Andrew Sullivan excoriates Harry Reid:
I was arguing last night with someone about Harry Reid. Sharron Angle is a nutcase, obviously. But if I were a Nevadan and had the vote (nearly there), I really don't think I could vote for Harry Reid.
He is everything I hate about Democrats: incapable of making an argument, a face so weak it changes depending on the way the wind is blowing, a voice so sad you think he's a funeral director, a man whose appareance on television has never evinced any reaction from me but "where's the remote?" I just couldn't pull the lever for the guy. Sorry. So I won't be surprised if the nutjob wins. And a tiny part of me will feel a pulse of intense pleasure to see him go down.
Harry Reid is an inside player, not a Sarah Palinesque bomb thrower. He's no good on TV. But guess what? Against monumental odds, he played the inside game pretty decently this term, shepherding a stimulus bill, a healthcare reform bill, and a financial reform bill through the Senate.
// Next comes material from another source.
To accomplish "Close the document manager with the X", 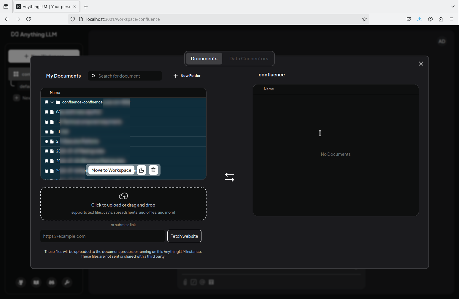I will coord(421,64).
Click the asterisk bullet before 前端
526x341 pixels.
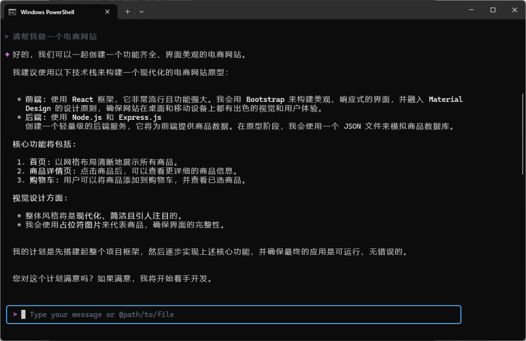click(x=19, y=99)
And to do it, he needed to figure out how to deal with prima donnas like Ben Nelson, Joe Lieberman, Scott Brown, and Olympia Snowe without losing his sanity. These are some of the most infuriating, self-regarding people on the planet. Could you do it? I know I couldn't. Hell, I probably would have taken a swing at Lieberman on the Senate floor around September of last year.
Some how I agree with both of them. (Except for Sullivan's bit about not voting for him against Angle.) I've had one chance to interact with Reid, in an off-the-record setting, and I was monumentally unimpressed. And even in public he habitually says wildly stupid things, like referring to Chris Coons as his "pet."
Yet somehow, as Drum points out, he managed to herd 60 cats in the Senate when many of us long ago would have gouged our eyes out in frustration. How does he do it? Is sheer incomprehension of the cowardice and crassness surrounding him part of his secret? I don't know.